**Data excerpts**:
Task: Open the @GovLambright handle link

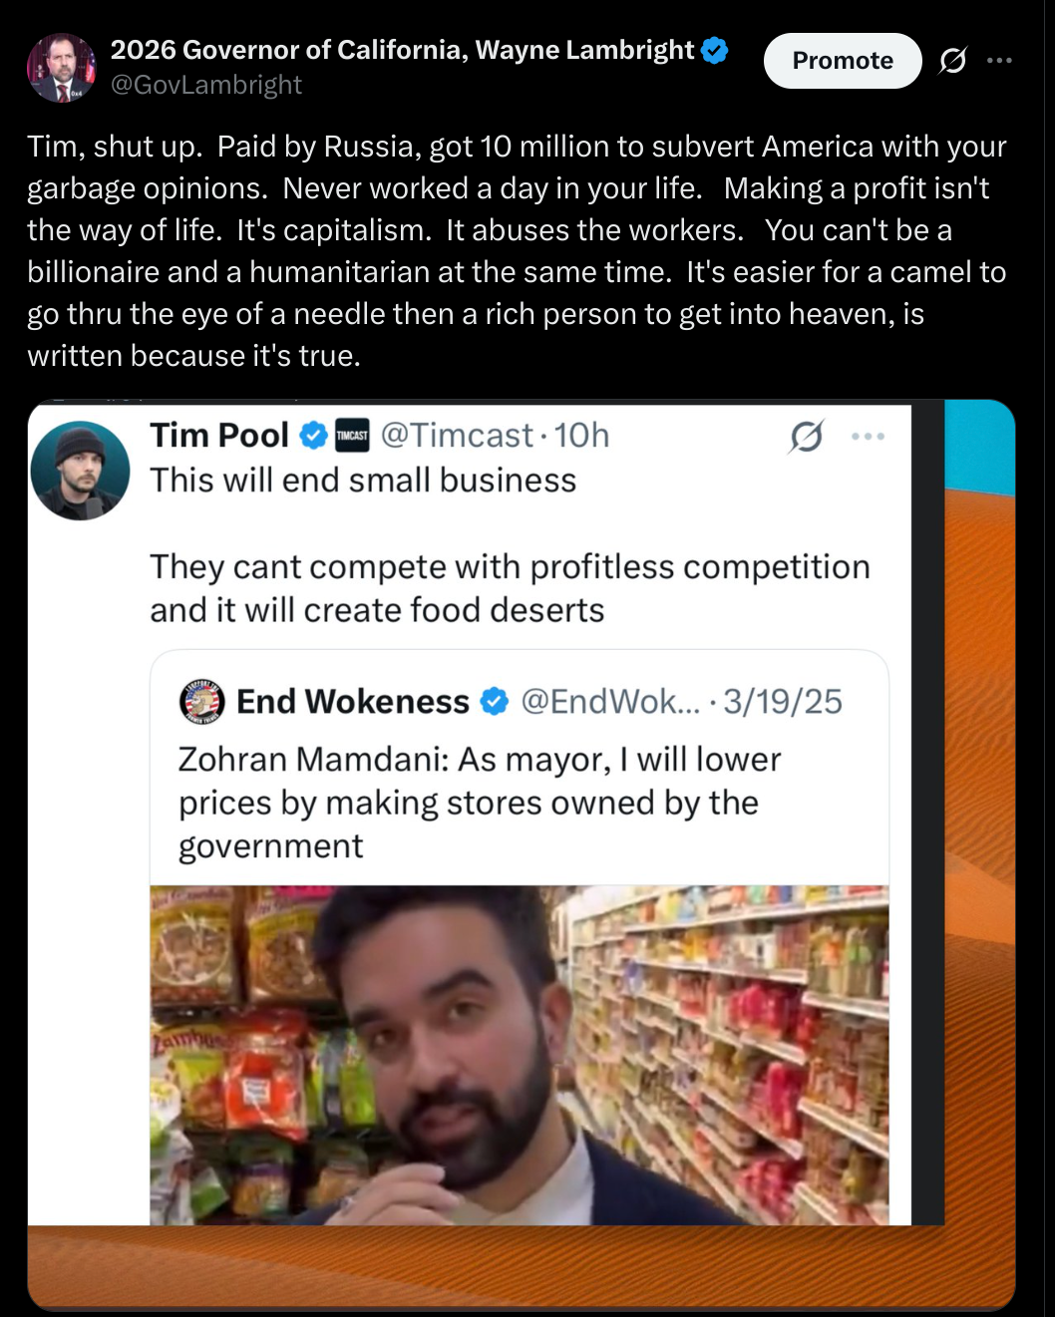Action: pos(206,85)
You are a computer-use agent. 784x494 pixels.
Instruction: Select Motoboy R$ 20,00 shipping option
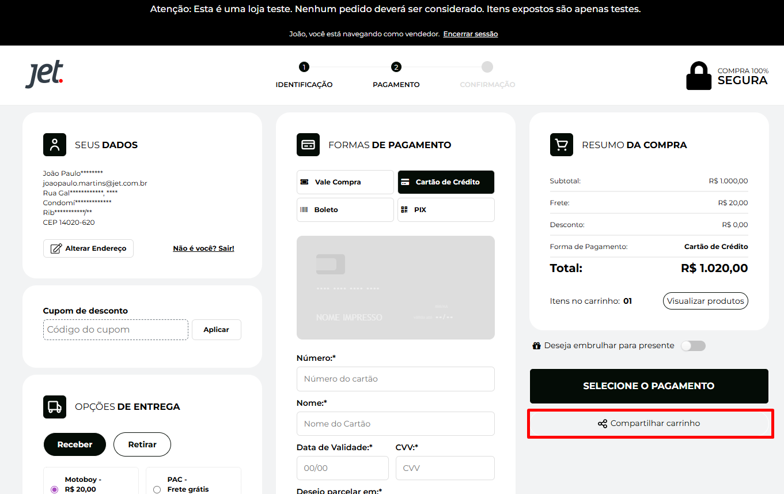(55, 489)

**What needs to be done**:
The entries above are to be restated verbatim, with no pictures carried over.

**Final answer**:
Task: Open the @GovLambright handle link

Action: pos(206,85)
You are a computer-use agent. 784x494 pixels.
Instruction: Select Motoboy R$ 20,00 shipping option
(55, 489)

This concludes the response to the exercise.